- Text under study
>>
IRBs, once more with feeling!

Just got my most recent issue of American Ethnologist which contains a great array of papers and commentary (an “AE Forum”) on the problem of IRBs in ethnographic research. From what I can tell, the articles all take a pretty hard line on the intrusion of the “biomedical model” and its inappropriateness for ethnographic research. Articles by Rena Lederman, Daniel Bradburd, Richard Schweder, and a great article by ethnographic sociologist Jack Katz, whose work I often use in my Fieldwork Methods class. I’d love to have a wide-ranging discussion of these issues on Savage Minds, as I also have strong opinions and experience with IRBs… but the issue is available only to AAA members through Anthrosource. Cf. the previous post.

ckelty

Christopher M. Kelty is a professor at the University of California, Los Angeles. He has a joint appointment in the Institute for Society and Genetics, the department of Information Studies and the Department of Anthropology. His research focuses on the cultural significance of information technology, especially in science and engineering. He is the author most recently of Two Bits: The Cultural Significance of Free Software (Duke University Press, 2008), as well as numerous articles on open source and free software, including its impact on education, nanotechnology, the life sciences, and issues of peer review and research process in the sciences and in the humanities.
<<
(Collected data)
>>
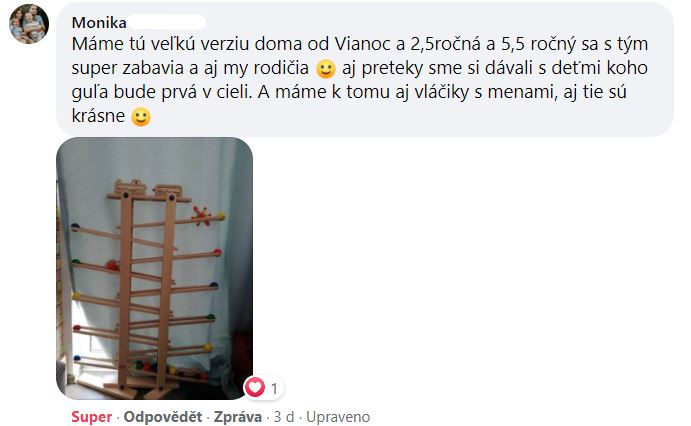Show who reacted via count "1"
This screenshot has width=691, height=426.
(x=274, y=389)
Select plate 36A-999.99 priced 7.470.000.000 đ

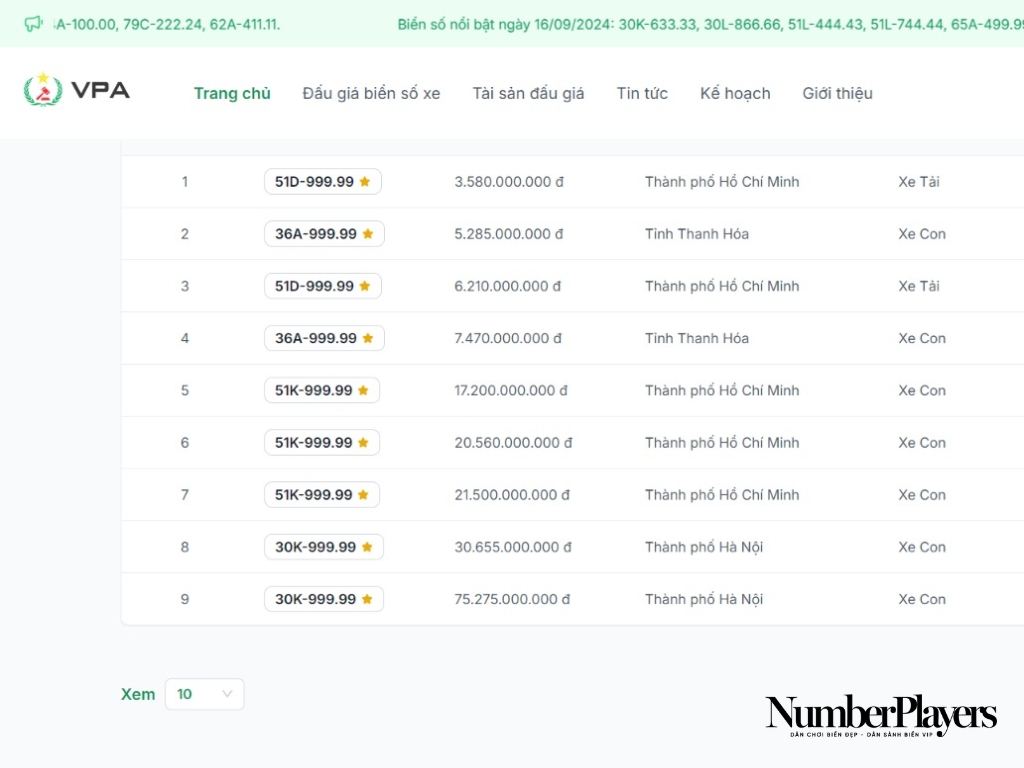[316, 338]
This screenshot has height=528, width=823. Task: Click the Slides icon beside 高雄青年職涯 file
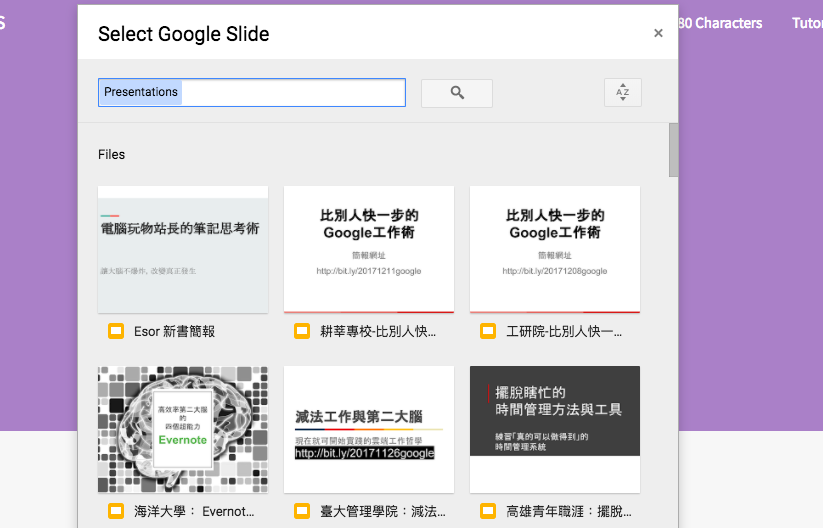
<<
- What is expected
Transcribe the post on IRBs word for word, everything from "IRBs, once more" down to "the previous post.". These rows have no connection to the post on IRBs.

- Your solution
IRBs, once more with feeling!

Just got my most recent issue of American Ethnologist which contains a great array of papers and commentary (an “AE Forum”) on the problem of IRBs in ethnographic research. From what I can tell, the articles all take a pretty hard line on the intrusion of the “biomedical model” and its inappropriateness for ethnographic research. Articles by Rena Lederman, Daniel Bradburd, Richard Schweder, and a great article by ethnographic sociologist Jack Katz, whose work I often use in my Fieldwork Methods class. I’d love to have a wide-ranging discussion of these issues on Savage Minds, as I also have strong opinions and experience with IRBs… but the issue is available only to AAA members through Anthrosource. Cf. the previous post.